▶ [Source text]
—————

The date of hand-down
is deemed to be 17 March 2025.
JUDGMENT
SLINGERS J
INTRODUCTION
[1]
The appellant appeals against an order and
judgment granted by the court
a quo
in
terms whereof it had to pay R1 million rands, interest and costs to
the first respondent as restitution following the cancellation
of an
oral agreement. In this appeal, the appellant raises numerous
grounds. However, the contentious issues turned
on:
(i)
whether the first respondent established
which of the two alternative agreements (sale of shares with the
second respondent or a
subscription for shares with the appellant)
was the true agreement;
(ii)
whether the first respondent discharged the
onus of proving either of the agreements he relied upon;
(iii)
whether the judgment was correctly granted
against the appellant on the facts found by the court
a
quo;
and
(iv)
whether the acceptance of the first
respondent’s evidence over that of the second respondent who
testified for the appellant
in the court a quo was a proper
evaluation of the evidence led.
[2]
The appeal is opposed by the first
respondent.
BACKGROUND FACTS
[3]
The first respondent met the second
respondent
,
in 2009 whereafter their respective companies conducted business
together. Over time the first and second respondent’s
relationship developed from a business relationship into a personal
one, with the second respondent becoming one of the first
respondent’s best friends. They visited each other’s
homes, went for meals and spent weekends staying in each
other’s
houses.
[4]
Towards
the end of 2012, the first and the second respondents started
discussions regarding the first respondent’s involvement
in the
appellant. These discussions took place when the first and the
second respondent would meet and speak on the phone
and as the first
respondent testified, it ‘
just
developed’
[1]
.
This
was echoed by the second respondent who testified that he and the
first respondent had many, many conversations and that
they pieced
together in their minds how they would envisage a relationship and
how they would deal with one another and what opportunities
the
future may hold.
[5]
The first respondent testified that he held
a number of discussions with the second respondent pertaining to him
becoming a shareholder
in the appellant. During December 2012
the first respondent moved to Johannesburg on the understanding that
he would establish
a branch and be a director of Concargo
Distribution, and that he would be representing the appellant in
Johannesburg.

—————

▶ [Dataset section]

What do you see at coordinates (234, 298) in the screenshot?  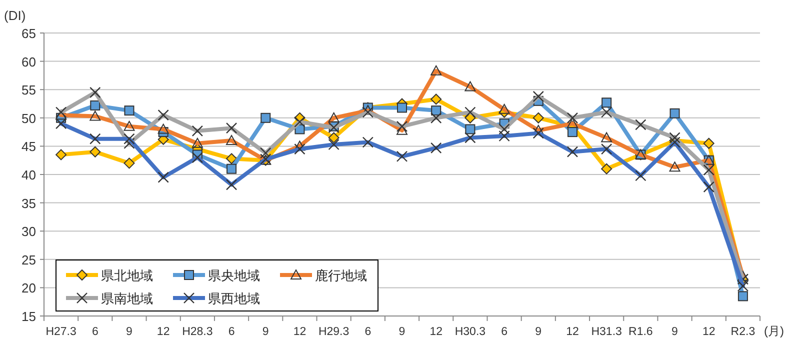 I see `legend-label: 県西地域` at bounding box center [234, 298].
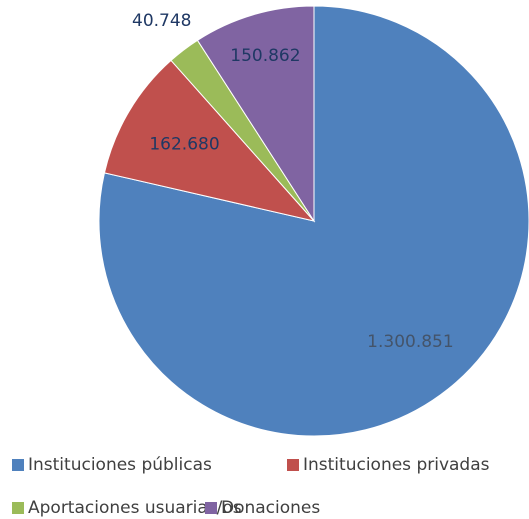 Image resolution: width=529 pixels, height=519 pixels. Describe the element at coordinates (184, 144) in the screenshot. I see `data-label: 162.680` at that location.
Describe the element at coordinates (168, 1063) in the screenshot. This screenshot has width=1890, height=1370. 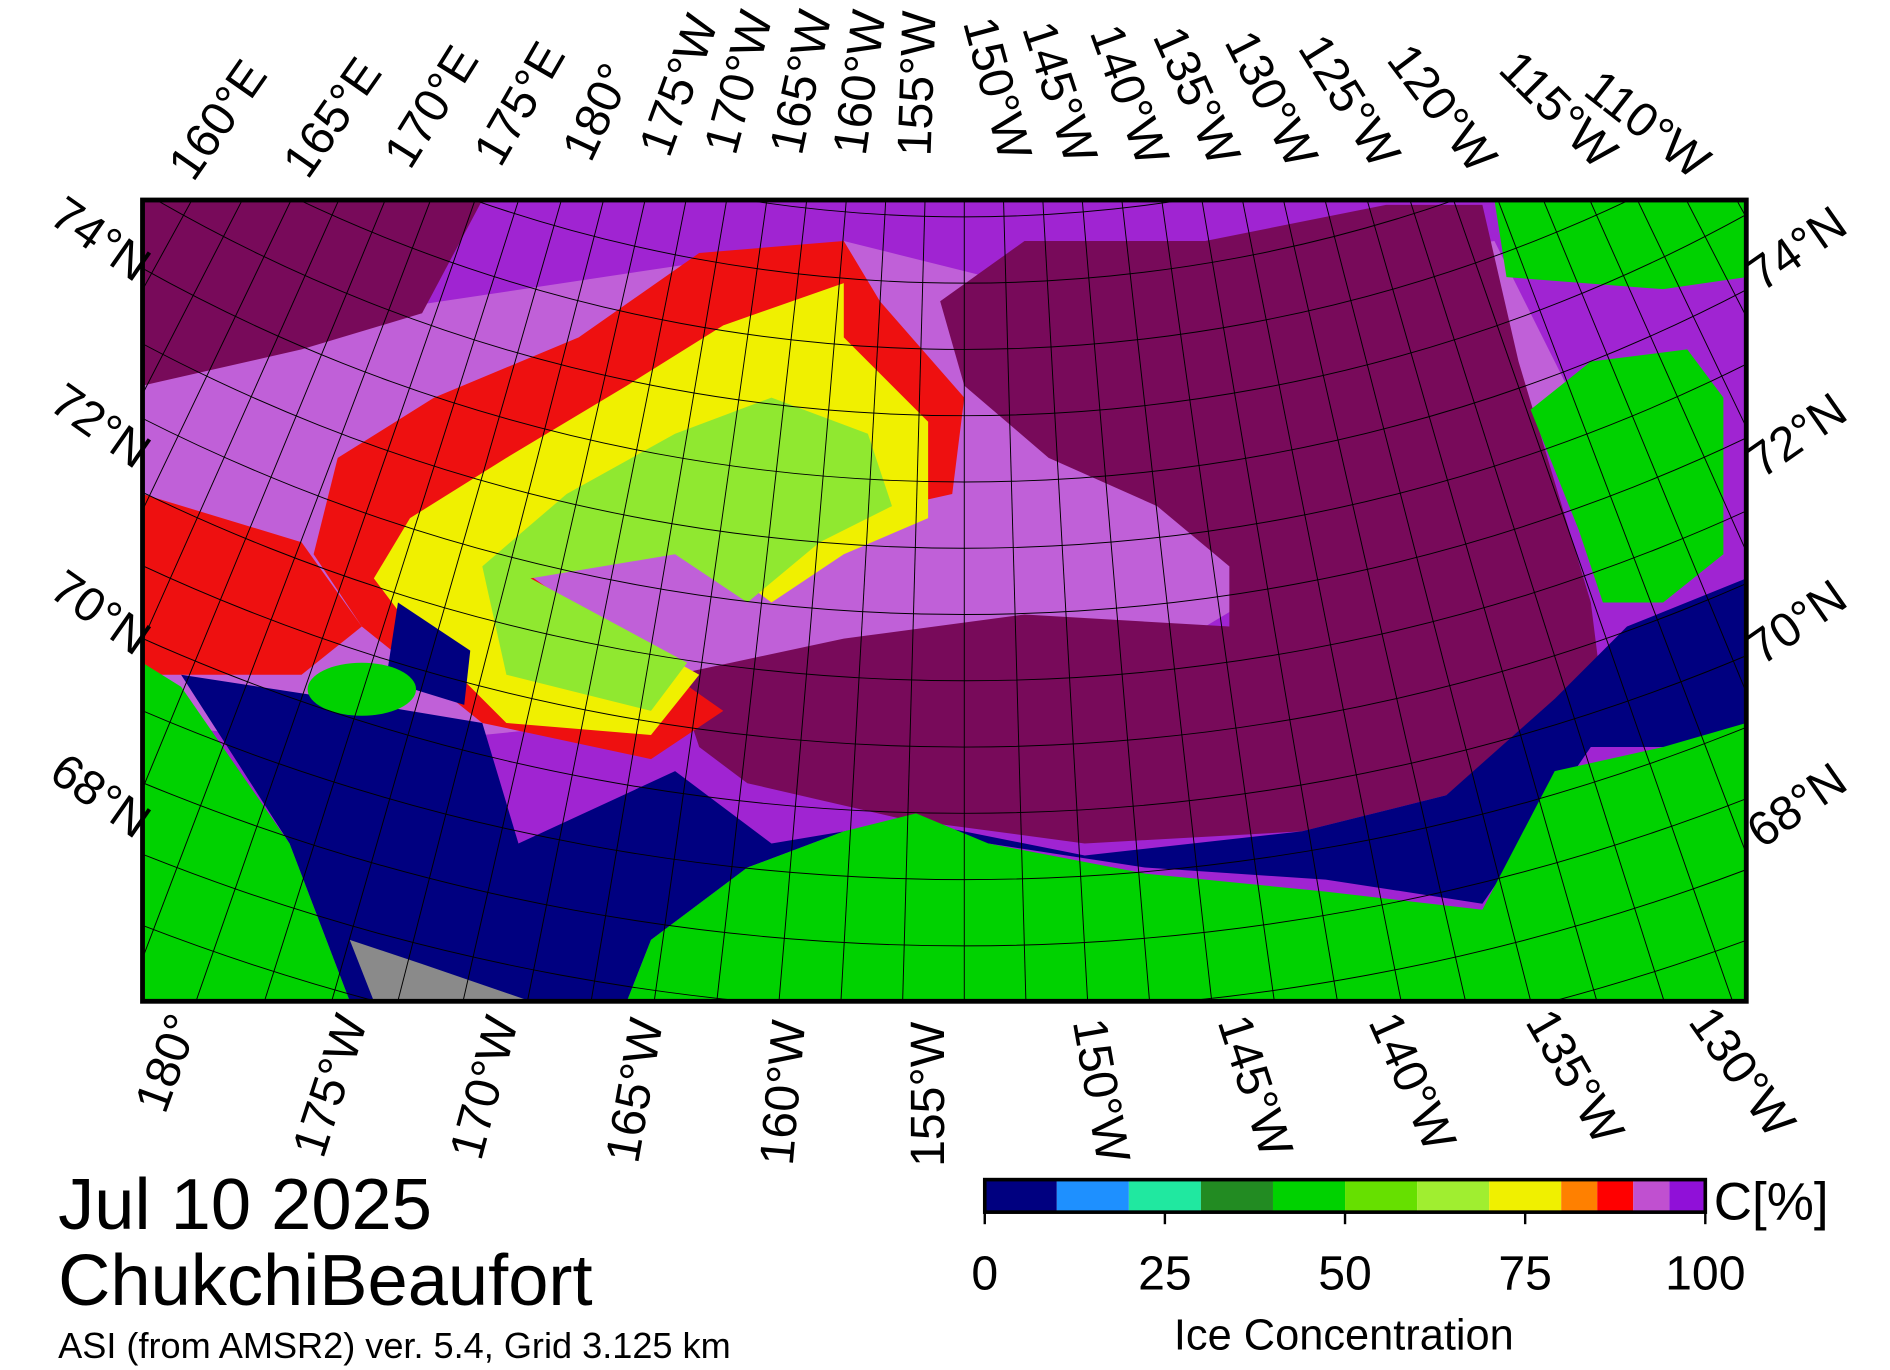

—————

Can you pick up the appeal judgment above after its last sentence, the one ending "representing the appellant in Johannesburg," and carry it forward from there?

[6]
The first respondent testified that towards
the end of April 2013 they had agreed that he would invest
one-million-rand
(‘R1 million’)
into the appellant and in return he would be given
a five percent
(‘5%’)
shareholding therein. The first respondent
assumed that this 5% shareholding would come from either the second
respondent
or both the second respondent and his wife, as they were,
in his understanding, the existing shareholders of the appellant.
[7]
The first respondent testified that during
July 2013 he paid the R1 million rand into the cheque account of the
appellant.
He also testified that payment into this account was
done on the second respondent’s instruction. The first
respondent
testified that the second respondent had told him that he
would receive 5% shareholding in exchange for the R1 million-rand
investment,
which he had no reason to disbelieve. However,
notwithstanding the payment of the R1 million-rand investment, the
first
respondent did not receive the 5% shareholding.
[8]
The
second respondent testified that it was his understanding that the
payment of R1 million rand was made with the objective of
funding
Concargo Distributions Johannesburg and that the money would be
accounted for on a managed – report basis on a monthly
basis to
see what the drawdown was.
[2]
[9]
The
second respondent denied that he had told the first respondent
to deposit R1 million rand into the appellant’s account
and
assumed that he had done so as that was the account number he had in
hand. It was the second respondent’s
evidence that
he understood that the Johannesburg office would be operated at first
respondent’s risk.
[3]
It was never their agreement that the first respondent would receive
5% shareholding in the appellant. The payment
of the R1 million
rand was simply an at-risk investment.
[10]
During
January 2015 the first respondent instituted action proceedings
against the appellant and second to seventh respondents.
[4]
He pleaded that he and the appellant, who was duly represented by the
second respondent, concluded a verbal subscription
agreement.
[11]
In terms of this subscription agreement,
the first respondent would pay the appellant the amount of R1 million
rand and in return
he would receive 5% of the total issued share
d
capital of the appellant.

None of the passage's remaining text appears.